Make an exact copy of all the records that follow, apart from the pictures.
Start of Provided information
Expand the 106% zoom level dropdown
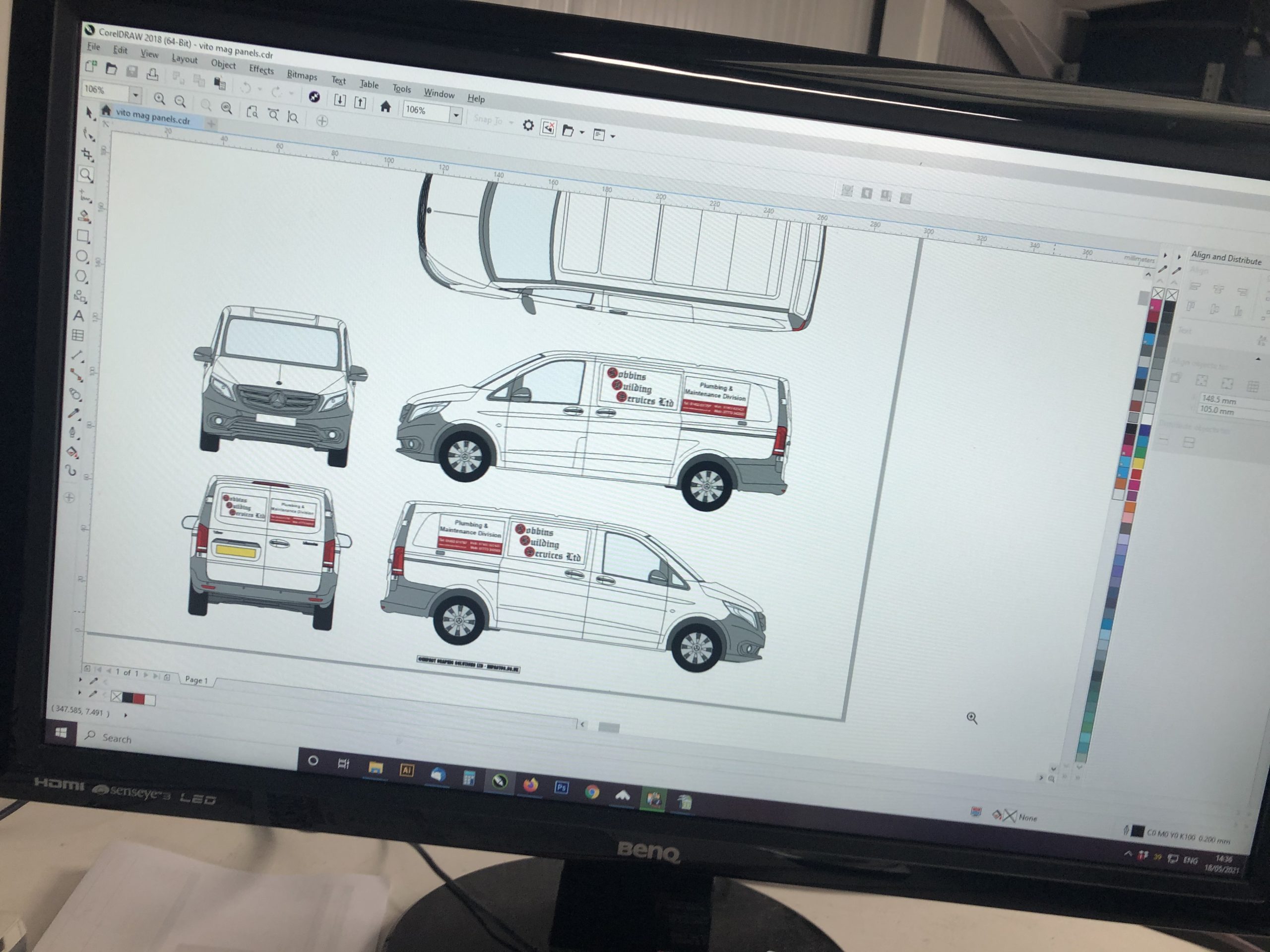1270x952 pixels. [456, 116]
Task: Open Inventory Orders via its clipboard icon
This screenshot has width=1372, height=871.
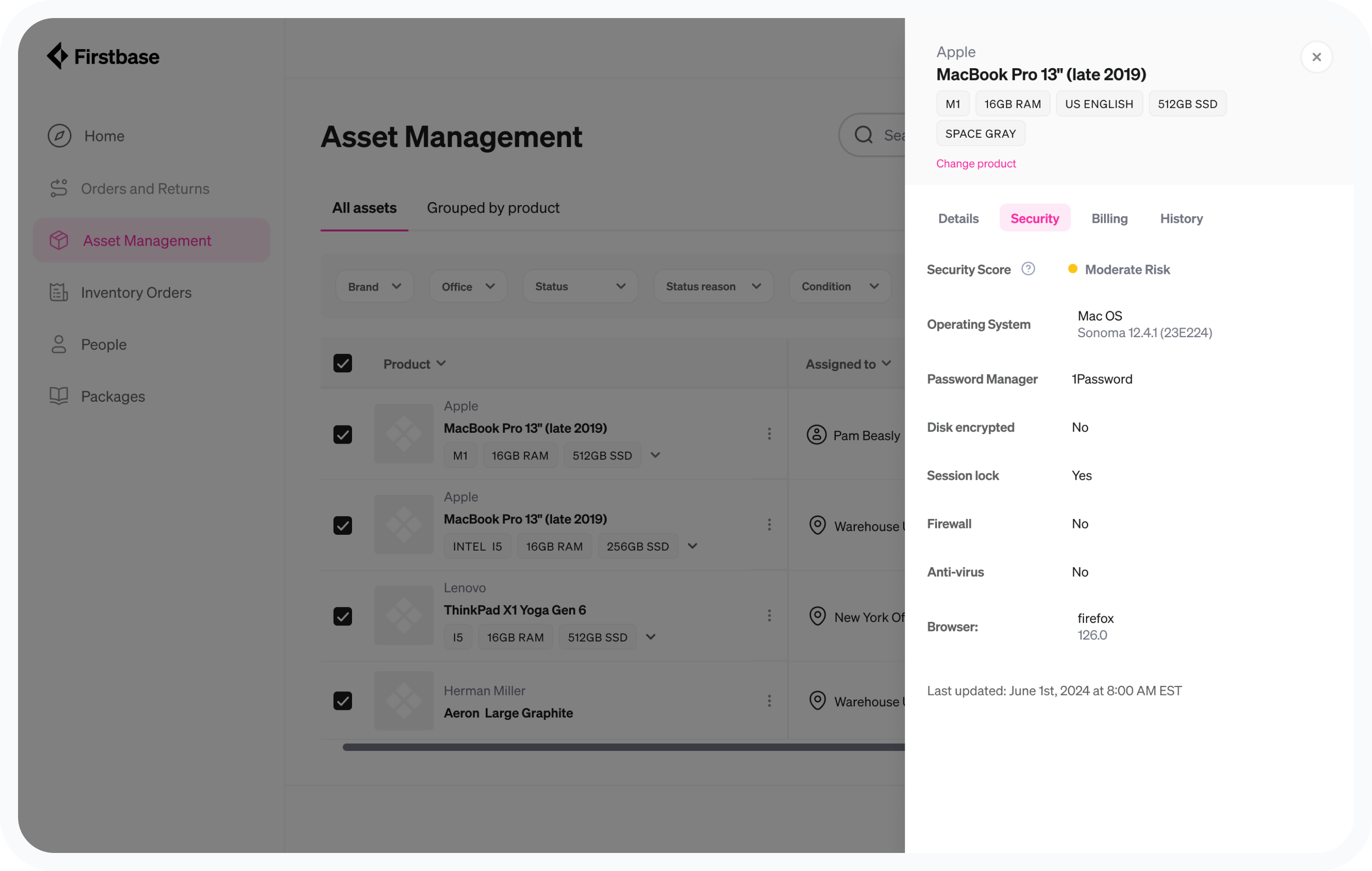Action: point(59,292)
End of Provided information
:: Output for this exercise ::
Expand the 106% zoom level dropdown
1270x952 pixels. [456, 116]
Task: Open Inventory Orders via its clipboard icon
This screenshot has width=1372, height=871.
Action: point(59,292)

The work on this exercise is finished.